→ **EXERCISE INSTRUCTIONS**:
In the records below, locate the line containing "(PUQ)? (52, 1810)", then extract it and all following lines exactly, ending with the last line.

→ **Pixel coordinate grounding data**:

▬▬▬

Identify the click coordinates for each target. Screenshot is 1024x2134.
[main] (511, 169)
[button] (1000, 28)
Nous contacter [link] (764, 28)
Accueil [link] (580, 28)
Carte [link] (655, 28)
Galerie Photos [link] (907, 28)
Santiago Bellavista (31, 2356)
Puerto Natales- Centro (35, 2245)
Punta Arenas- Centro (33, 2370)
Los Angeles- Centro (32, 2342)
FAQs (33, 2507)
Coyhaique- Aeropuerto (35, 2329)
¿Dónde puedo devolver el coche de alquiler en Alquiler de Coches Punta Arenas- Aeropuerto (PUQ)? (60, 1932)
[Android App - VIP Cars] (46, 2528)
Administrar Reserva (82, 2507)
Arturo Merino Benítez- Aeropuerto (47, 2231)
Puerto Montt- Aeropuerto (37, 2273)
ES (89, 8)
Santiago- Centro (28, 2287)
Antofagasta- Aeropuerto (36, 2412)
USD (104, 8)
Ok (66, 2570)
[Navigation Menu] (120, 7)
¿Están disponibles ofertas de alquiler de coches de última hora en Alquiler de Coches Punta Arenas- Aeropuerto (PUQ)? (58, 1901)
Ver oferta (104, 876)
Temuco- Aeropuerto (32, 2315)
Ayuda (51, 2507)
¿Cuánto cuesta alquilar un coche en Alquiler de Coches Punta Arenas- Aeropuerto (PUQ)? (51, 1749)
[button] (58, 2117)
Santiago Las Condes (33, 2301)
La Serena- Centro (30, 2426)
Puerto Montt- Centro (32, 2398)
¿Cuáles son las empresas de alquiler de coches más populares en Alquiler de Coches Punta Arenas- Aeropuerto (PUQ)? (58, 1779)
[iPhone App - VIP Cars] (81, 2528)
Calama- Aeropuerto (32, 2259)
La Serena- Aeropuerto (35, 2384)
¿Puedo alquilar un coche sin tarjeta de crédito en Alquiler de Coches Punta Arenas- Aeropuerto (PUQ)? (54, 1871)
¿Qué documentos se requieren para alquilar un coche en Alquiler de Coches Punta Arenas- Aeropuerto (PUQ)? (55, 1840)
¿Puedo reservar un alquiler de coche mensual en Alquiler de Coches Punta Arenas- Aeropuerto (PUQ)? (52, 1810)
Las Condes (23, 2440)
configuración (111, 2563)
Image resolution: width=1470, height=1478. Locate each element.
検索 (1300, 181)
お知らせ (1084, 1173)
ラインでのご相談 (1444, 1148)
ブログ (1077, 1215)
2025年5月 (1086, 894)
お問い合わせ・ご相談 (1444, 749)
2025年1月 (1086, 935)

▬▬▬

→ **RESPONSE BOX**:
¿Puedo reservar un alquiler de coche mensual en Alquiler de Coches Punta Arenas- Aeropuerto (PUQ)? (52, 1810)
Las Condes (23, 2440)
configuración (111, 2563)
Image resolution: width=1470, height=1478. Locate each element.
検索 (1300, 181)
お知らせ (1084, 1173)
ラインでのご相談 (1444, 1148)
ブログ (1077, 1215)
2025年5月 (1086, 894)
お問い合わせ・ご相談 (1444, 749)
2025年1月 (1086, 935)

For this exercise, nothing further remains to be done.